Sviokla remembers some research he did when he was teaching at Harvard Business School. The research revolved around a financial company that halted an initiative called "financial dimensions" designed to help brokers get a view of their customers' net worth. The company restarted the same initiative some time later using a new term—"financial profiling." It too was a bust.
"That [term, 'financial profiling,'] was code for an incredibly ridiculous thing that had been an abysmal failure," says Sviokla. If you try to resurrect something like that, he says, "you'll have a very hard time getting any support."
No. 6: Be Ready to Change
Perhaps the most critical thing to keep in mind, as a sort of overlay to other budgeting best practices, is that the requests to cut costs aren't always going to seem sensible and the process for carrying them out won't always be orderly. Bigger companies sometimes have better procedures for making mid-term corrections—but not always. The pressures, quite simply, are different.
When he was a technology manager supporting regional newspapers at the New York Times Co., for instance, Dispatch CIO Gallo says the cost targets often changed monthly based on the level of advertising that was coming in.
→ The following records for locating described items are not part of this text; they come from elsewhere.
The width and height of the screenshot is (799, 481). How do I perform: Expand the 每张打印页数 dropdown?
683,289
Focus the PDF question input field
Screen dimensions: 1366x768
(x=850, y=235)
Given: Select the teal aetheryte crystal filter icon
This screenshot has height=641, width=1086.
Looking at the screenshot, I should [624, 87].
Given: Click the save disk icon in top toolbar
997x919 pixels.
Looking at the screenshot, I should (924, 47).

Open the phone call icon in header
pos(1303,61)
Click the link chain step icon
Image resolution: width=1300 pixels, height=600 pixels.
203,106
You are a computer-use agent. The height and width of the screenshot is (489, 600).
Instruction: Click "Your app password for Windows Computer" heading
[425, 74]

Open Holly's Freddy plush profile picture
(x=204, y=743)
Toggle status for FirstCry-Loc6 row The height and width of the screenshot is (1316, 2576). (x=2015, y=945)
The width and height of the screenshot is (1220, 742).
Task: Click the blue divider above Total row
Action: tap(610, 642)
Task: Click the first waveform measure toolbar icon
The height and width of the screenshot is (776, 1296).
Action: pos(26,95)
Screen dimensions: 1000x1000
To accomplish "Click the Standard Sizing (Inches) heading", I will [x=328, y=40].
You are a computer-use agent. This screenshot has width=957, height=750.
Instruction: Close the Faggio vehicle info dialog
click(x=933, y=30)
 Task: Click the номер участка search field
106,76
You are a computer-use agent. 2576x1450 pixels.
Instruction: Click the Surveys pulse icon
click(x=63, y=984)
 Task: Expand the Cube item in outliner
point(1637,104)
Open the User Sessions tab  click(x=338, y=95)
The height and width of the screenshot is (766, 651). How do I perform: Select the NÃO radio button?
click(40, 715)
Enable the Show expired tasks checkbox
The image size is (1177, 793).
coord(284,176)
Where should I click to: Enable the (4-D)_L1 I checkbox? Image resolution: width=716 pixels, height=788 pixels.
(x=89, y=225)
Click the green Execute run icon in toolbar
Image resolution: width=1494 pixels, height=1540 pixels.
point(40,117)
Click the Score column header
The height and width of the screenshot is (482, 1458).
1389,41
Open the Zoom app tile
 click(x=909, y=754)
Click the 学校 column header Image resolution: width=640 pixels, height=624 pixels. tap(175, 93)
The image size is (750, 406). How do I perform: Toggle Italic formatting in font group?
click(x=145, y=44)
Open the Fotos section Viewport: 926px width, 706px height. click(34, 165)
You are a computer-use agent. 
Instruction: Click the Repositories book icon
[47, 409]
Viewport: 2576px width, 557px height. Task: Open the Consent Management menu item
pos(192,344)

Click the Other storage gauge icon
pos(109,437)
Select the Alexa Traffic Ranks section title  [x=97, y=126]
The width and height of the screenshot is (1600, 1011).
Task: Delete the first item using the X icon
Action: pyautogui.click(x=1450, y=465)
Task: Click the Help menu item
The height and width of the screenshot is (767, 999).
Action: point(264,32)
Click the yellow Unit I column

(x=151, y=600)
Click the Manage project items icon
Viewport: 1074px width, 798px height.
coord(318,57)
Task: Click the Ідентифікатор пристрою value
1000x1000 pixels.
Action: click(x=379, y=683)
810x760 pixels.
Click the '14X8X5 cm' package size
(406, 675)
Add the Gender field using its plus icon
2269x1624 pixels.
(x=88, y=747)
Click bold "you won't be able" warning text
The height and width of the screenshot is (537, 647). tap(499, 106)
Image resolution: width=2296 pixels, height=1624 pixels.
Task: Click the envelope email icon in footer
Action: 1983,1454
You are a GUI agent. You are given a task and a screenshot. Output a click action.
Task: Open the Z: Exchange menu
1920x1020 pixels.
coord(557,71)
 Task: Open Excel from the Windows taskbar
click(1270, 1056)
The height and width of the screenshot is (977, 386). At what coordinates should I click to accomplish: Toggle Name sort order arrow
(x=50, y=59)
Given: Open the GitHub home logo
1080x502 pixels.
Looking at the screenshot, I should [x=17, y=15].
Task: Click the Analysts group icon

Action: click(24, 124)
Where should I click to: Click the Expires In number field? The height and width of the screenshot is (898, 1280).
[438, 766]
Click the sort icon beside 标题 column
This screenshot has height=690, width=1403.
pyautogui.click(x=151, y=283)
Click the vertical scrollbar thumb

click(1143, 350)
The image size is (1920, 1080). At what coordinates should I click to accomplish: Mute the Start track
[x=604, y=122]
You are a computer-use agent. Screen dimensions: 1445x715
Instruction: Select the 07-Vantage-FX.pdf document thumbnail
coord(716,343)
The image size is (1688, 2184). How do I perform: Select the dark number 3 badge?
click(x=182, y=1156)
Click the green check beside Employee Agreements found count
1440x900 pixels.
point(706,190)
The pressures stemmed from New York Times being a public company, says Gallo, and similar pressures are making their presence felt at other companies. "The idea of an annual budget is kaput," Gallo says. "The reality is you're forecasting and re-budgeting, maybe not in real time, but definitely quarterly."
The point is echoed by Par Pharmaceuticals CIO Greer, who has been in his position only since May and thus knows a few things about change. "Just because you have the budget in the beginning of the year doesn't mean you're not going to get hit mid-year," Greer says. "These things happen. The budget becomes meaningless."